Tim Steiner, assim se chama o homem que tem uma tatuagem nas costas desenhada por um artista famoso e que agora foi vendida a um colecionador de arte alemão. Quando morrer, a pele das suas costas vai ser retirada para poder ser exposta numa galeria de arte mas, até lá, ele passa o tempo sentado em museus em tronco nu, para que a sua obra de arte seja apreciada por todos, conta a BBC. “A obra de arte está nas minhas costas, eu sou só o rapaz que a transporta por aí”, afirma Steiner, ex-gerente de um salão de tatuagens em Zurique.

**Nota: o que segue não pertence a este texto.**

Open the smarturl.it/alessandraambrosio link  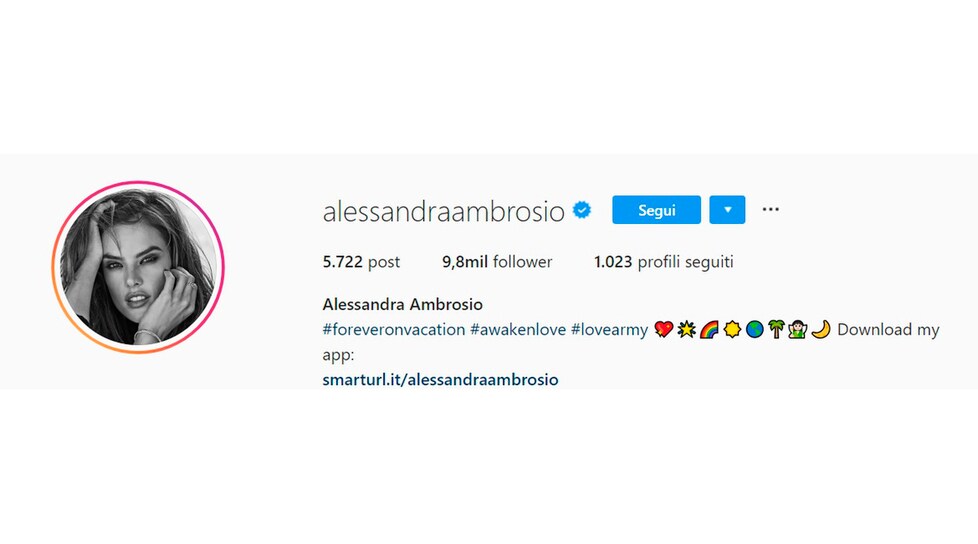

Tudo começou há cerca de dez anos, quando a sua namorada conheceu Wim Delvoye, um artista belga que se tornou polémico por tatuar porcos, e que lhe perguntou se conhecia alguém disposto a transformar-se numa “tela humana” para um novo projeto que tinha em mente. Steiner não hesitou. “Ela [namorada] ligou para o meu telemóvel e eu disse logo espontaneamente que sim”, admitiu.

Dois anos depois e após 40 horas de trabalho, a tatuagem ficou finalmente pronta. “É o expoente máximo de arte, aos meus olhos. Os tatuadores são artistas incríveis que nunca foram aceites no mundo da arte contemporânea. Pintar em tela é uma coisa, pintar na pele com agulhas é outra história”, revela Tim Steiner.

A famosa tatuagem de Tim Steiner

O trabalho foi intitulado de ‘Tim’ e vendido por 150 mil euros a um colecionador de arte, Rik Reinking, em 2008. “A minha pele pertence a Rik Reinking agora. As minhas costas são a tela, eu sou o quadro temporário”, rematou o antigo gerente do salão de tatuagens. No acordo com o negociante de arte ficou ainda estipulado que depois de Steiner morrer a sua pele iria ser cortada para posteriormente ser enquadrada na galeria de arte pessoal de Reiking.

A primeira exposição da tatuagem ao público teve lugar em Zurique, no ano de 2006. No entanto, o homem conta que a mais marcante foi feita no ano passado, em 2016, no Museu de Arte Antiga e Nova – MONA – na Tasmânia, onde trabalhou seis dias por semana durante cinco horas. A única coisa que o separava dos visitantes da galeria era uma linha desenhada no chão. No entanto, essa linha chegou a ser ultrapassada muitas vezes. “Tocaram-me, cuspiram-me, gritaram-me aos ouvidos e empurraram-me, parecia um circo”, recorda Steiner.

Tim Steiner durante uma das exposições em que participou

No entanto, isso não chega para desanimar Tim Steiner, que continua com vontade de exibir os desenhos que tem no seu corpo. Mesmo depois de morrer.